3. De rechtbank stelt voorop dat zij deze maatregel van bewaring en het voortduren daarvan al eerder heeft getoetst. Uit de uitspraken van deze rechtbank en zittingsplaats volgt dat de maatregel van bewaring tot het moment van het sluiten van het onderzoek dat aan die uitspraken ten grondslag heeft gelegen rechtmatig was. [2] Daarom staat nu, voor zover dat in beroep wordt aangevochten, ter beoordeling of sinds 13 maart 2024 het voortduren van de maatregel van bewaring rechtmatig is.

**Beschikbare gegevens:**
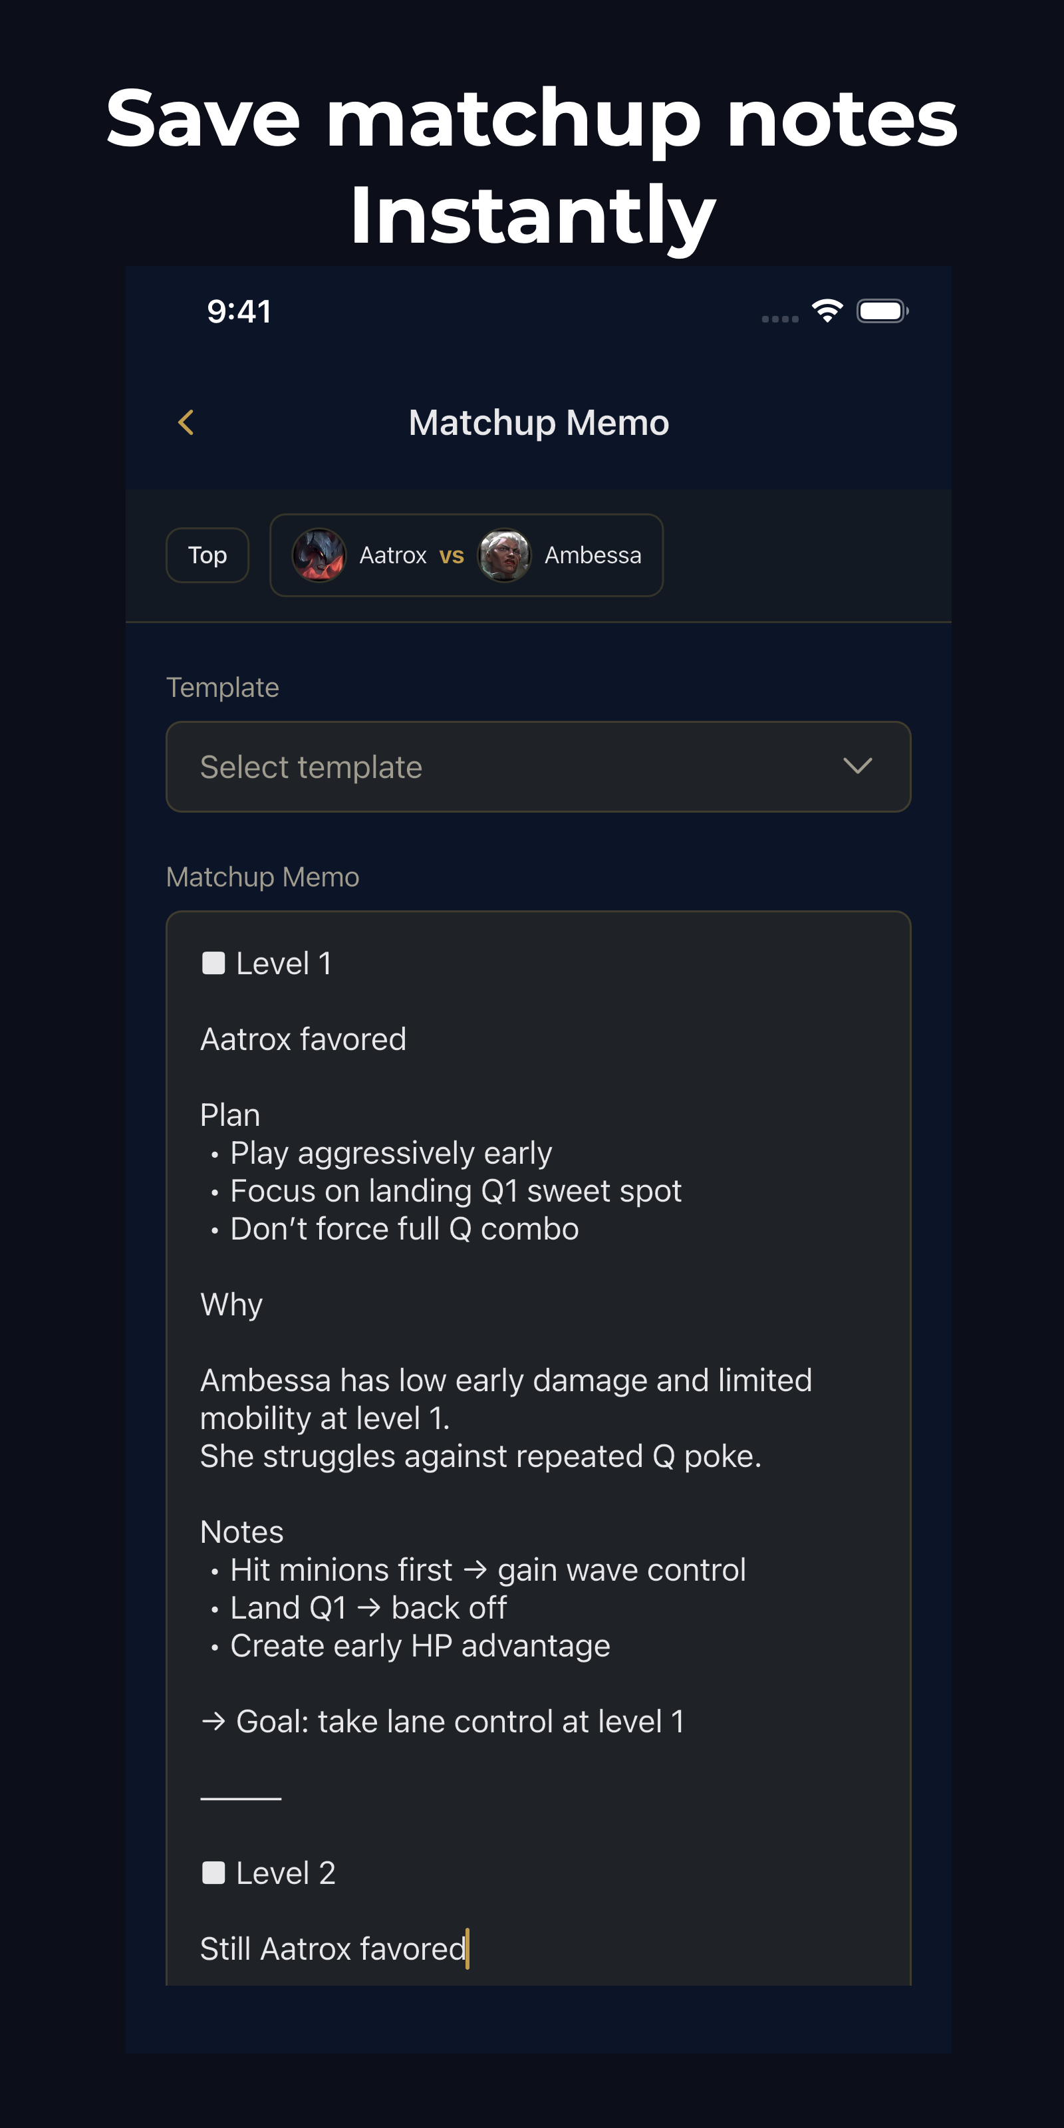Tap the Wi-Fi icon in the status bar
Viewport: 1064px width, 2128px height.
(x=827, y=311)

**Jouw opdracht:** Zet het tekstblok over de maatregel van bewaring voort na de laatste zin. De regels hebben niets met het tekstblok te maken.

**Het antwoord:**
4. Eiser voert aan dat hij op 22 maart 2024 een aanvraag voor toetsing aan het EU-recht heeft ingediend. Verweerder is daarmee ook bekend. Dit betekent dat eiser procedureel rechtmatig verblijf heeft in Nederland. Daardoor ontbreekt de vereiste wettelijke grondslag voor detentie, zodat de bewaring vanaf het moment van het indienen van het verzoek onrechtmatig is. Eiser verwijst daarbij naar de uitspraak van deze rechtbank, zittingsplaats Den Haag, van 22 december 202 [3] en de uitspraak van de Afdeling [4] van 12 november 2021. [5]
De rechtbank oordeelt als volgt.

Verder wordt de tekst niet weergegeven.